Recent studies have shown that human iPSCs can be induced even into a monolayer neural culture in which iPSCs are plated on a defined matrix and exposed to growth factors (Chambers et al., 2009; Li et al., 2011; Yan et al., 2013). The monolayer-based protocols differ primarily in that iPSC colonies are maintained as a monolayer during neural induction and are differentiated directly into NSCs/NPCs without aggregation. Moreover, studies also demonstrated that dual SMAD inhibition enhances the efficiency of neural induction from iPSCs, in which small-compound inhibitors, SB431542 and dorsomorphin, block TGFβ/activin/nodal and BMP signaling, respectively (Chambers et al., 2009; Morizane et al., 2011). It is well-known that TGFβ/activin/nodal signaling activates SMAD2/3 and promotes mesoderm induction (Dunn et al., 2004; Nishikawa et al., 2007; Era et al., 2008), while BMP signaling activates SMAD1/5/8 and induces mesendoderm differentiation (Tada et al., 2005; Wang and Chen, 2016). Thus, inhibiting these two SMAD signals results in promoting the ectoderm differentiation, including neural cells.

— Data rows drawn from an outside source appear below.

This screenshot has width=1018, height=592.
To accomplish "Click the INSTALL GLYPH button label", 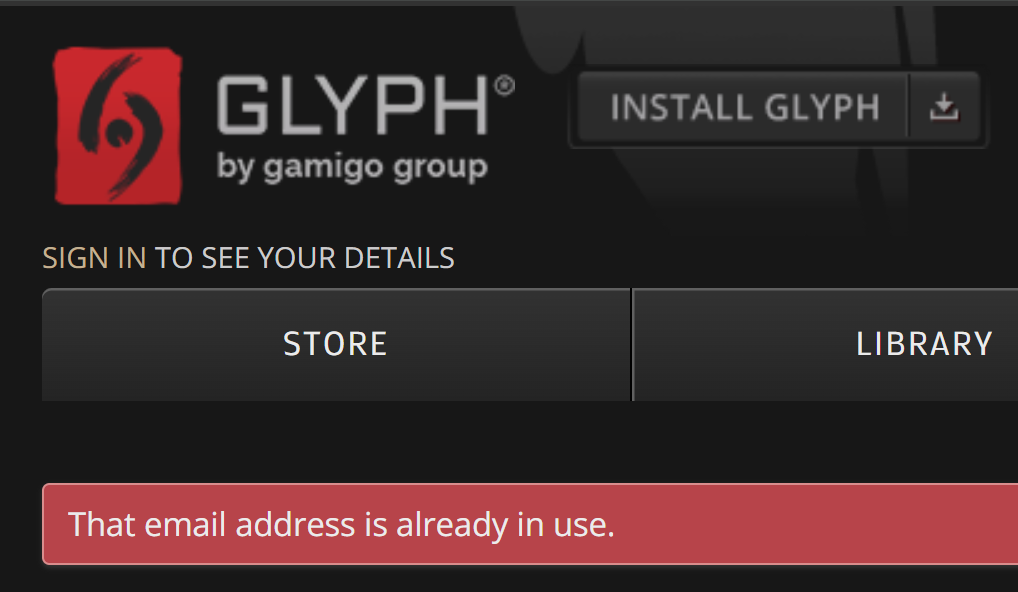I will 745,107.
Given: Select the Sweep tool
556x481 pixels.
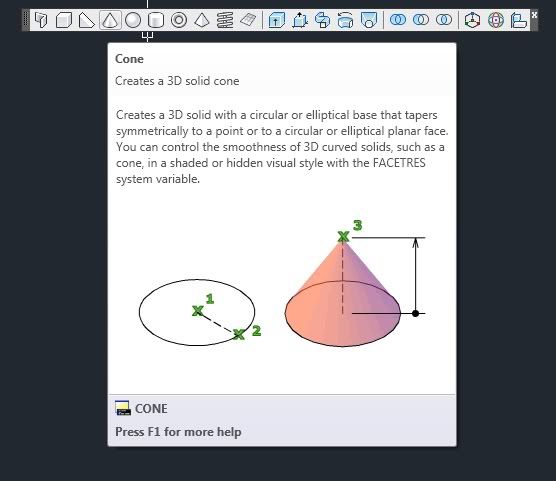Looking at the screenshot, I should coord(322,20).
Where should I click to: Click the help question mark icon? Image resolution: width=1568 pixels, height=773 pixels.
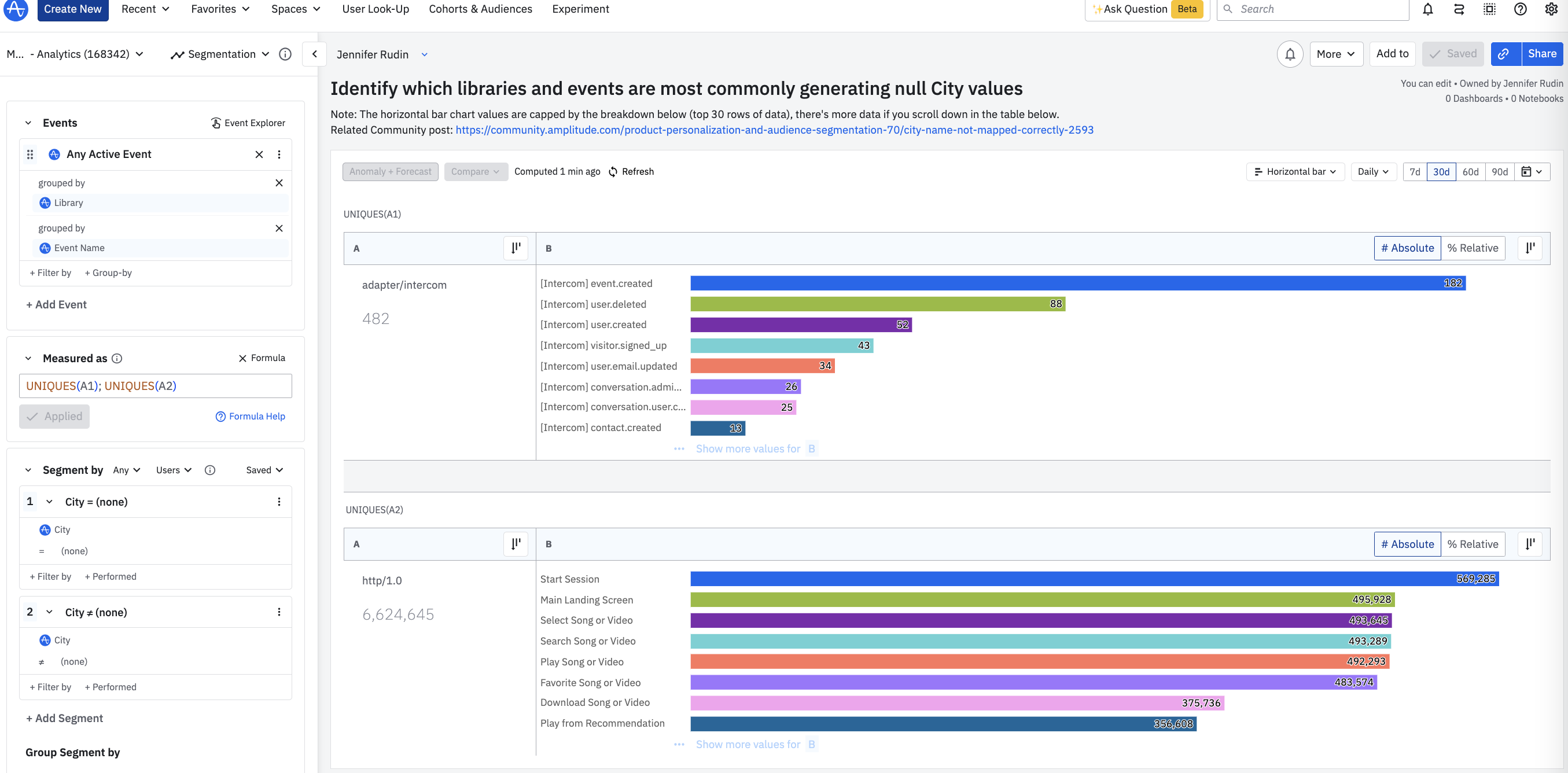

Herein, we describe a methodology for rapid and reproducible induction to the NSCs/NPCs from iPSCs within a week in a monolayer culture system without the process of EB formation. Our method yields a PAX6-positive homogeneous cell population, a cortical NSCs/NPCs (Matsushita et al., 2019; Kajihara et al., 2020). Moreover, differentiated mature neurons via the NSCs/NPCs by our protocol are capable of neurotransmission revealed by FM1-43 imaging assay.